THREE things that we did not know about Mauritius:
- The extinct Dodo birds of Mauritius were flightless birds that were grey in colour, about 3 feet tall, and weighed 10Kgs. They had large hooked beaks and were flightless as the had no predators. Over-harvesting of the birds, combined with habitat loss and a losing competition with the newly introduced animals, was too much for the dodos to survive. The last dodo was killed in 1681, and the species was lost forever to extinction.
- Around 1638was introduced from Java for the first time in Mauritius. Due to its poor quality and blackish colour, the Dutch only used it to produce rum. Then, in the 1700s, the French with the control of the island, developed the culture of the cane to produce sugar which was then fully exploited by the English in the 1800s.

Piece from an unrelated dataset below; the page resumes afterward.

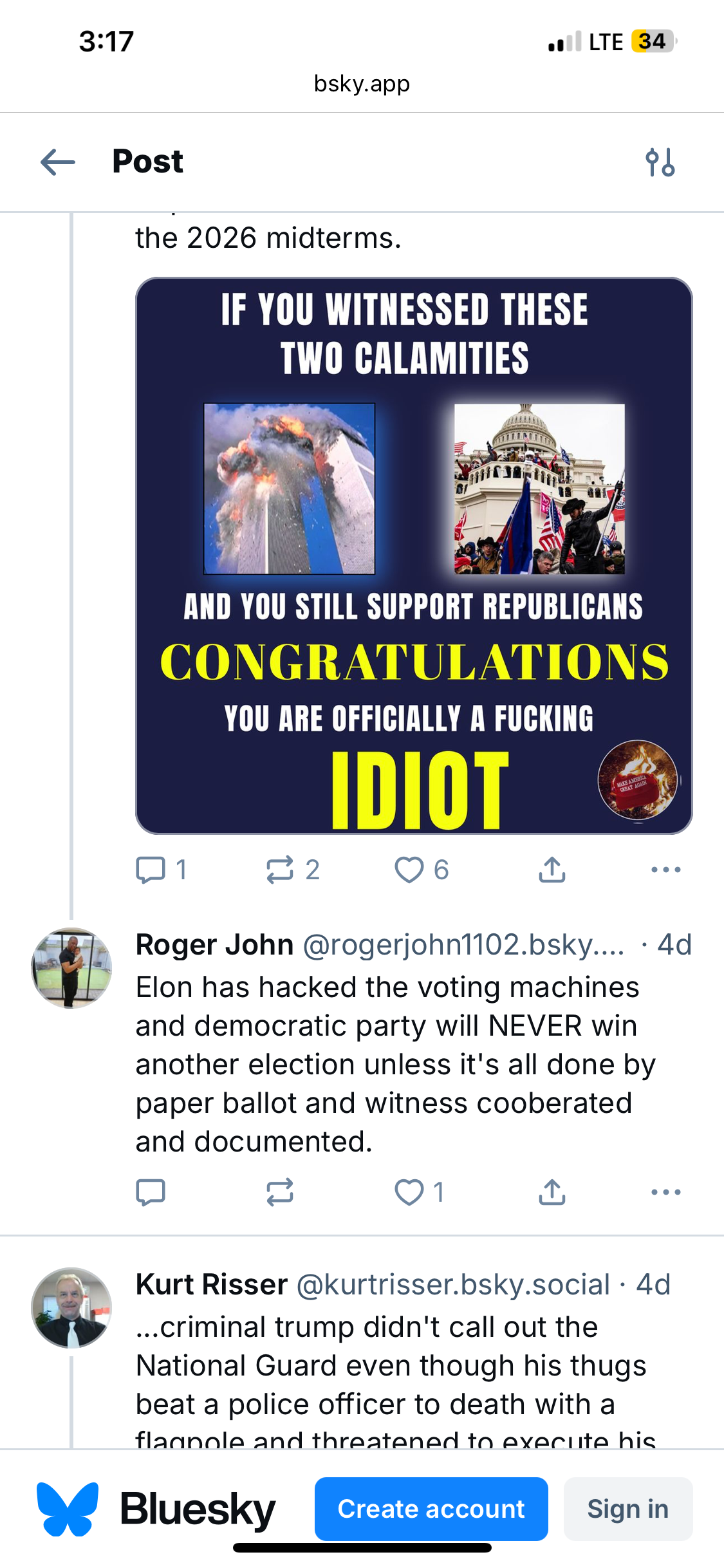724x1568 pixels.
Task: Like Roger John's comment
Action: click(409, 1192)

- Séga is the national dance and is performed by moving your whole body, but not your feet. Séga is also a type of music, usually sung in Creole, the mother tongue of the island, and gets the locals dancing whenever they hear it. The dance originated from the ritual music of mainland Africa and Madagascar and expresses liveliness and joy. And, originally, it was sung by men and women slaves. Traditionally, fishermen gather around a campfire and dance accompanied by the ‘Ravanne’, the ‘Triangle’, the ‘Maravanne’, the tinkiling spoons and the clapping hands of the spectators.